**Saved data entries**
★ ★ ★ ★ ★ ★ ★

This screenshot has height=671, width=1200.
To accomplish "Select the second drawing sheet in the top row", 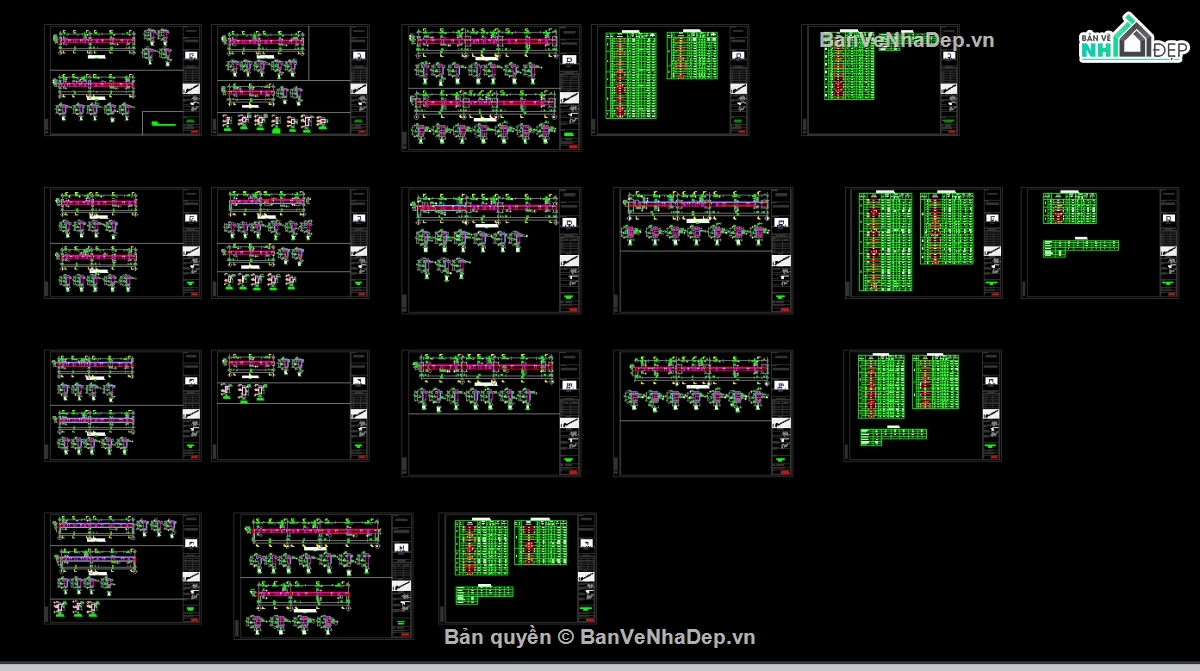I will (291, 80).
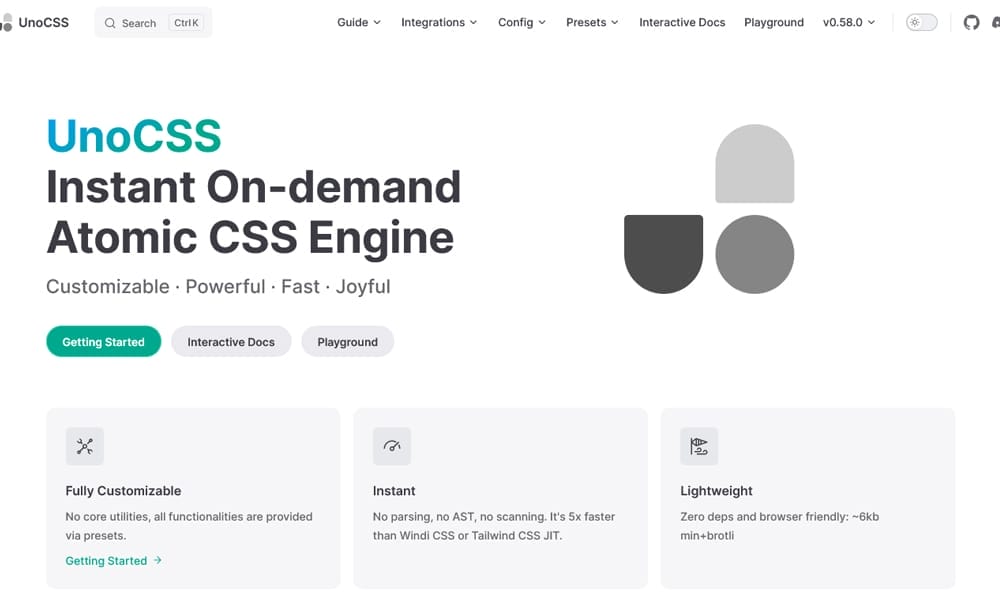Image resolution: width=1000 pixels, height=600 pixels.
Task: Toggle dark mode appearance switch
Action: pyautogui.click(x=921, y=22)
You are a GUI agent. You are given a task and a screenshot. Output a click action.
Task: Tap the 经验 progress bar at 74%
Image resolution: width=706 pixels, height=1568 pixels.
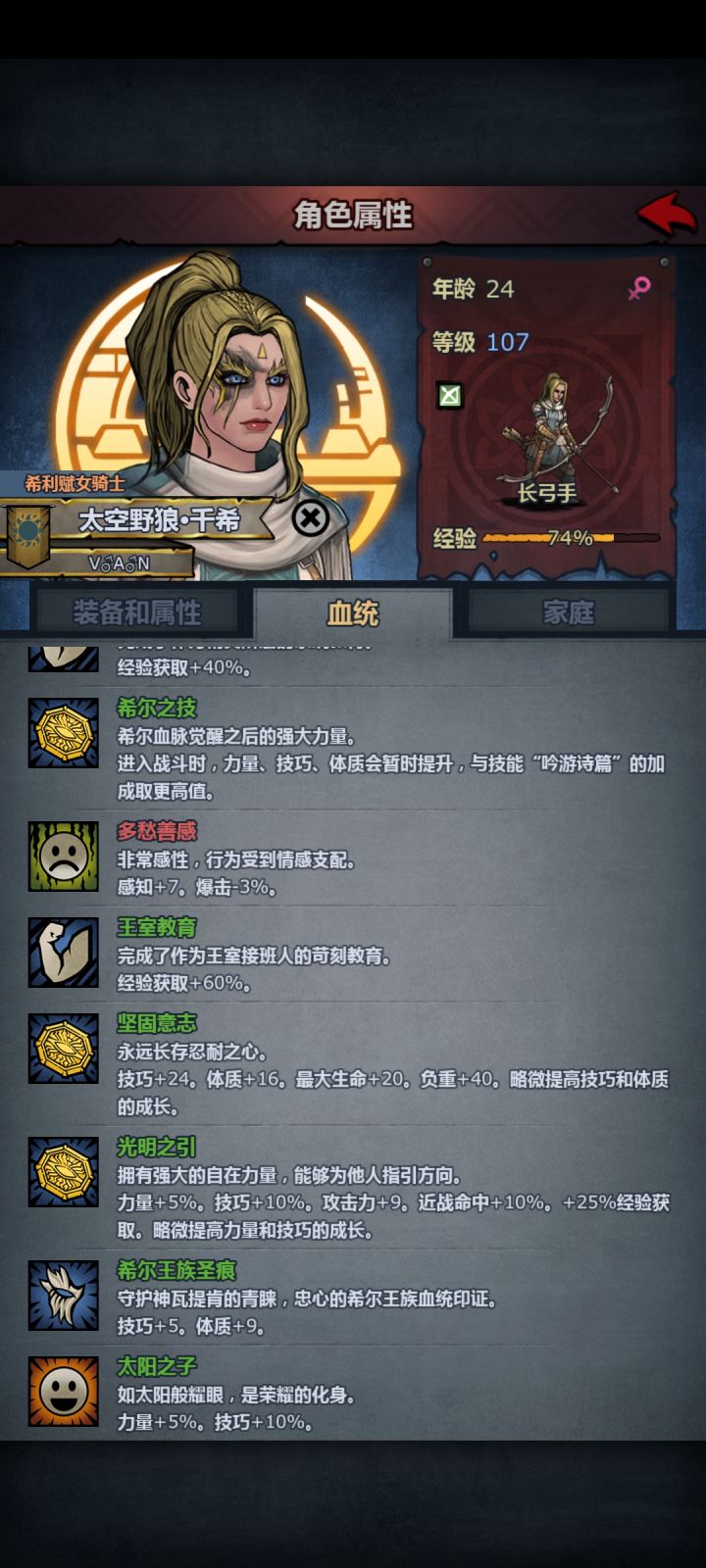tap(570, 537)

★ ★ ★ ★ ★ ★ ★

Using the records given above, list every line that includes the word "screenshot".

**YOUR RESPONSE**
This screenshot has height=671, width=1200.
You are a GUI agent. You are given a task and a screenshot. Output a click action.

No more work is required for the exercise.